Let's take a closer look at what Actions' business is and whether the market's negative $38 million valuation of it is fair. The overview of operations comes from Actions' website, which states: “We are one of China’s leading fabless semiconductor companies. We provide system-on-a-chip, or SoC, products and total solutions for the development and manufacture of personal media players, particularly MP3 players.” Unfortunately, the market for particularly low-end MP3 players chips has tanked and margins have been driven much lower. For a company that was primarily a one product-line operation, things went south in a hurry. Revenues shriveled from $170 million in fiscal year 2006 to a rather bleak $38 million for fiscal year 2010. This $38 million marked another low, even falling below the already paltry $44 million rate for 2009.
However, it appears that while a booming turnaround is not yet underway, at least bottom has been hit. Revenue for the fourth quarter of 2010 was $10.7 million, a significant bump up from the $7.9 million for the fourth quarter of 2009. Another encouraging sign is the huge drop in related-parties revenues from $12.5 million in 2009 to $7.5 million in 2010. While it is too early to definitely claim that revenue is done shrinking, it appears the company is on the right track, as the fourth-quarter of 2010 was quite strong, and the uptick in sales to third parties as opposed to related parties is encouraging.
The company is also starting to gain traction in markets outside its traditional but struggling MP3 player chip market.
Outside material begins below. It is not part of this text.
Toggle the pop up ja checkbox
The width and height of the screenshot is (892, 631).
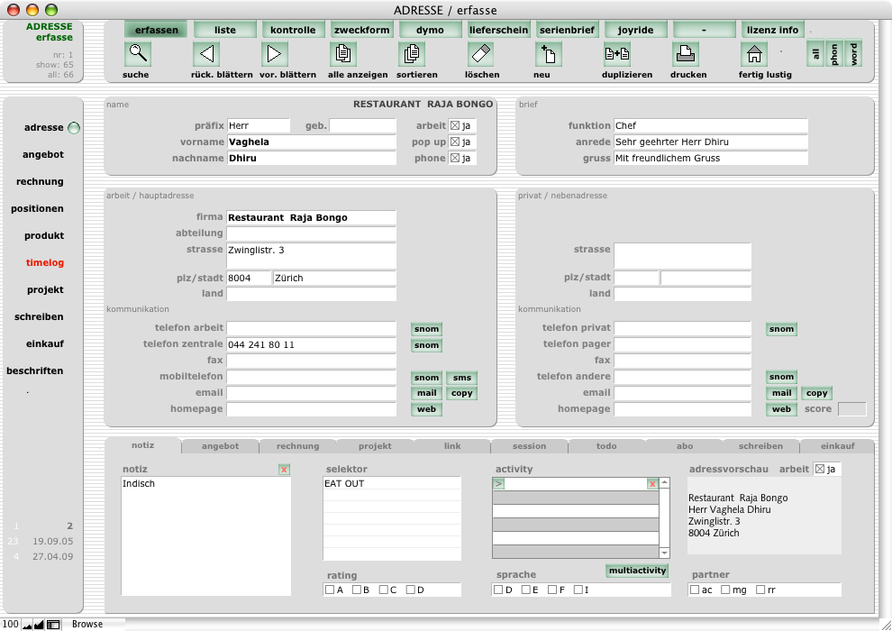click(x=455, y=142)
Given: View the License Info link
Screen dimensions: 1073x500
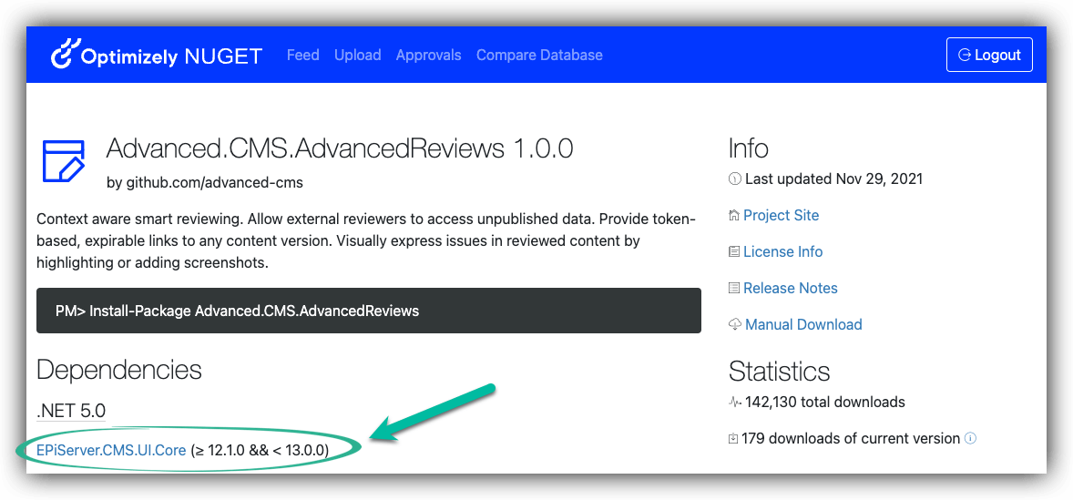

The company has found success in chips for boom boxes, car audio, MP4 players and has just launched a new chipset for portable gaming devices. The fourth quarter of 2010 marked the arrival of first revenues from the new G1000 gaming product family. While the G1000 saw limited Chinese release in late 2010, revenues from this new system are expected to rise significantly as production ramps up into 2011.
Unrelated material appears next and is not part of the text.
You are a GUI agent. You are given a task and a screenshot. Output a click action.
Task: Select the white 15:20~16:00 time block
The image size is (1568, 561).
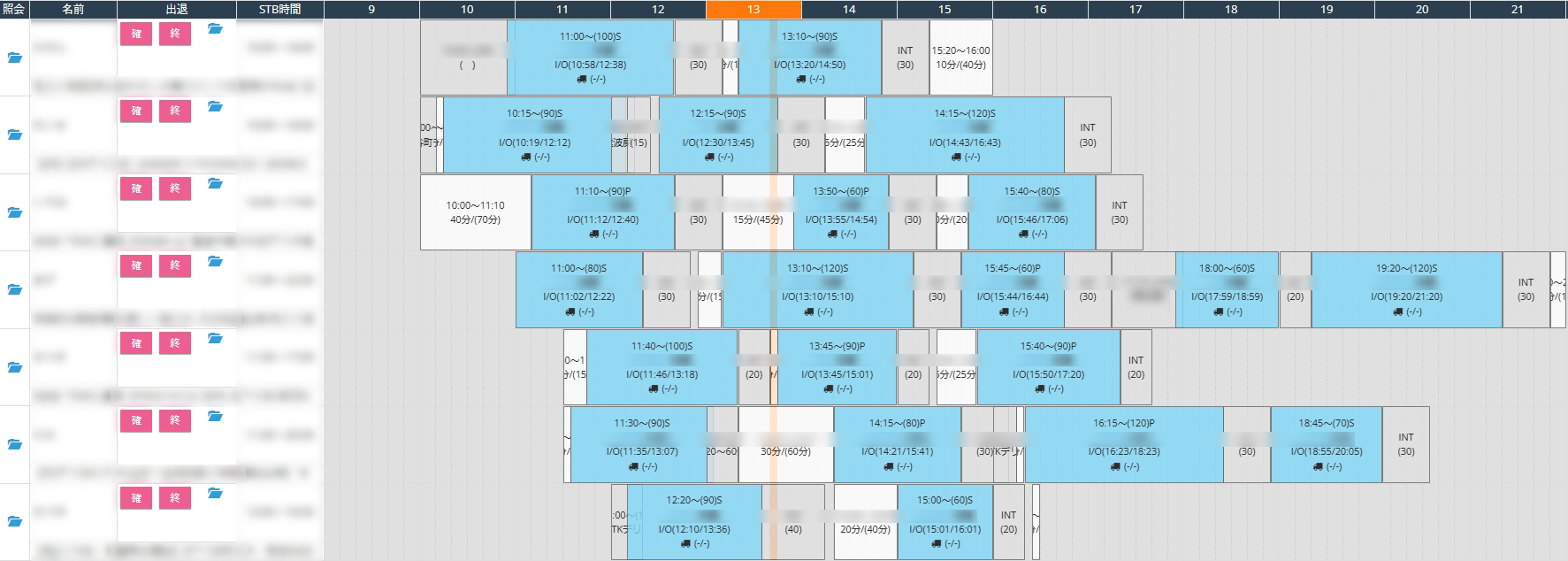[960, 58]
The company's gross margin has continued to remain steadily in the 35% to 40% range with the most recent quarter figure of 37.1%. The company is on the edge of profitability, turning in a $152,000 loss for the fourth quarter of 2010 but a full-year profit of $384,000. The failure to translate the margins into consistent profitability can be attributed to the company's aggressive R&D budget as it attempts to innovate out of the revenue slump it has been facing.
The company has demonstrated a strong interest in maintaining shareholder value, operating a consistent share buyback for several years in addition to a successful effort to keep costs tightly under control. While I doubt the company will ever return to great profitability, the business isn't that bad. It certainly shouldn't have a negative valuation. The company is breaking even now despite a dreadful market for its primary product. Management has shown strong resiliency to survive a terrible pullback in the low-end semiconductor market. If the economic recovery gains a little steam and the company's new G1000 system generates decent revenue, it's not hard to imagine the company turning consistently profitable by the latter half of 2011.
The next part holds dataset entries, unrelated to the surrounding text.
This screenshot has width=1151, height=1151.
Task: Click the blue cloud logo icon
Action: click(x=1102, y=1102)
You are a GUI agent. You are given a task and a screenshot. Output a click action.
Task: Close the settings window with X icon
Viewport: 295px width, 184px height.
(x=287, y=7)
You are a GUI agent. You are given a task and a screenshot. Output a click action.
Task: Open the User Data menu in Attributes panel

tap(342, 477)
With the company selling at a $38 million discount to its cash value, it's hard to see Actions' shares falling much from their current valuation. While upside may be capped, Actions should trade for more than $2.37 per share. If you value the company's operating business at a conservative 0.5x sales, and add in the company's cash, long-term investments, and property plant and equipment, you get a valuation of roughly $267 million (some balance sheet figures are from 2009, so give or take a few million) or roughly $3.72 a share. The company's book value is listed at $3.77. However you value Actions Semiconductor, with its shares presently at $2.37, it seems to be a bargain worth picking up if you are looking for conservative exposure to China.